*PROBLEM*:
The entries below contain a line with "Click the sentence" and a line with "You are a computer-use agent. Viewport: 375px". Retype exactly everything from the first down to the second, both included, and nothing else.

---------- DATASET EXTRACT

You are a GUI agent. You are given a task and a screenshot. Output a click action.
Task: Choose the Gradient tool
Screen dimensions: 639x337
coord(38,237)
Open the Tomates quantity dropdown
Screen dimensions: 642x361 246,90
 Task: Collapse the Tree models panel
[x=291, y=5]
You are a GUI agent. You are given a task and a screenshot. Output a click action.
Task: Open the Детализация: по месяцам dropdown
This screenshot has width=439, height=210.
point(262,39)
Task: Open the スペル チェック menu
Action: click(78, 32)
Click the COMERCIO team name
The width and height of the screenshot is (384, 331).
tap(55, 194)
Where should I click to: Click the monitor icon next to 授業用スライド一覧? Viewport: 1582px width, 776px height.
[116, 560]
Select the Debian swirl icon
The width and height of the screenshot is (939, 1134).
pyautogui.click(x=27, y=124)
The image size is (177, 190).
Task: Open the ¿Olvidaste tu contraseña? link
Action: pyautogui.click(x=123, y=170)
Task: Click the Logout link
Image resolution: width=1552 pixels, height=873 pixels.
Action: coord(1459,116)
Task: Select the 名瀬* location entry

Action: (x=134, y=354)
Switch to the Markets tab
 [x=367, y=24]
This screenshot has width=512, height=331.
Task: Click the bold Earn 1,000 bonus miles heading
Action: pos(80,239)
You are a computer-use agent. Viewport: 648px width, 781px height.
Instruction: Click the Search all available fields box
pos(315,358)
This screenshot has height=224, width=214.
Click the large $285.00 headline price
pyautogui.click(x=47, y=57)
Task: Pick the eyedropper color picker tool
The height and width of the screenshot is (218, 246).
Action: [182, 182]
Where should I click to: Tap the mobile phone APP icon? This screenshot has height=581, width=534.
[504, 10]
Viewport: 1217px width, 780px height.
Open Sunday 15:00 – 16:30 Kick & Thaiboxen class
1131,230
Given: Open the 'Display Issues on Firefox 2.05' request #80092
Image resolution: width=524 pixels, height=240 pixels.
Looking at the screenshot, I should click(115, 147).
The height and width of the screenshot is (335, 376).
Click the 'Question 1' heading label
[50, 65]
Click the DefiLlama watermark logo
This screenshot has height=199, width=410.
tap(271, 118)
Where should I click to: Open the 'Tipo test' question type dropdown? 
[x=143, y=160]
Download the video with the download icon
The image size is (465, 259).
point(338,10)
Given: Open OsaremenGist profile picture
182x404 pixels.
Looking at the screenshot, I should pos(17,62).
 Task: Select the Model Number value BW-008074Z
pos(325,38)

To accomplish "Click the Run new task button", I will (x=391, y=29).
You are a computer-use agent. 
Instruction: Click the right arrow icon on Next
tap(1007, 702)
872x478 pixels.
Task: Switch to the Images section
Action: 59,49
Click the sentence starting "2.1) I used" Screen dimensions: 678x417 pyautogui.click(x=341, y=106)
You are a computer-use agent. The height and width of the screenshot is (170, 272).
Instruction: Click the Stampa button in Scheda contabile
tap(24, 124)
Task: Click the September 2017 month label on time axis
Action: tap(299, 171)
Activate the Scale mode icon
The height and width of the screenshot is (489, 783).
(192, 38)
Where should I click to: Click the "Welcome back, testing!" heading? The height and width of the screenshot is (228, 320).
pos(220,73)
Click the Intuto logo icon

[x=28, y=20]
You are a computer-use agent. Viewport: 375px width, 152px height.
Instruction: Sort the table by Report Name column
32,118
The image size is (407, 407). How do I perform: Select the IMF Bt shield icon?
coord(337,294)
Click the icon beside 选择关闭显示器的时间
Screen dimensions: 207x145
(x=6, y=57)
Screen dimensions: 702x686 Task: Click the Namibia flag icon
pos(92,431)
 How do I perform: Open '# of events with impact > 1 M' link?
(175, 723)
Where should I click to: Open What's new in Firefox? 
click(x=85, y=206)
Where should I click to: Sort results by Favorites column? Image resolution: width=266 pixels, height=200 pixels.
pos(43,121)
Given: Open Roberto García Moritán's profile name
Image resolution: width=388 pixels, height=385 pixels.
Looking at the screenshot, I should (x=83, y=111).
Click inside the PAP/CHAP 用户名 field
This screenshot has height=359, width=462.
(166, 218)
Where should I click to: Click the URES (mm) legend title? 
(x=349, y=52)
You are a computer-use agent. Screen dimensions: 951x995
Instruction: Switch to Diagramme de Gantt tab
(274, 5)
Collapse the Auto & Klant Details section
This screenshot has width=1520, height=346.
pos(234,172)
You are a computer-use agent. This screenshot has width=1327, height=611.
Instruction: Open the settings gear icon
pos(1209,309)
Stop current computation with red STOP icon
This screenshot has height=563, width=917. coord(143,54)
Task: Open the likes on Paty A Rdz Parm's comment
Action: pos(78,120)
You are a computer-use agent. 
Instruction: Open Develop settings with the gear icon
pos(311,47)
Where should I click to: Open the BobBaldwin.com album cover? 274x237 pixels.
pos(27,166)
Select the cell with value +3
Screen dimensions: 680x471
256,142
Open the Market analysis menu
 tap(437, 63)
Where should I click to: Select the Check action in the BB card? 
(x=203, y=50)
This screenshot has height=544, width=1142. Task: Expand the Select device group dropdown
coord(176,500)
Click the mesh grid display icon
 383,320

--------------------

*TASK OUTPUT*:
Click the sentence starting "2.1) I used" Screen dimensions: 678x417 pyautogui.click(x=341, y=106)
You are a computer-use agent. The height and width of the screenshot is (170, 272).
Instruction: Click the Stampa button in Scheda contabile
tap(24, 124)
Task: Click the September 2017 month label on time axis
Action: tap(299, 171)
Activate the Scale mode icon
The height and width of the screenshot is (489, 783).
(192, 38)
Where should I click to: Click the "Welcome back, testing!" heading? The height and width of the screenshot is (228, 320).
pos(220,73)
Click the Intuto logo icon

[x=28, y=20]
You are a computer-use agent. Viewport: 375px width, 152px height.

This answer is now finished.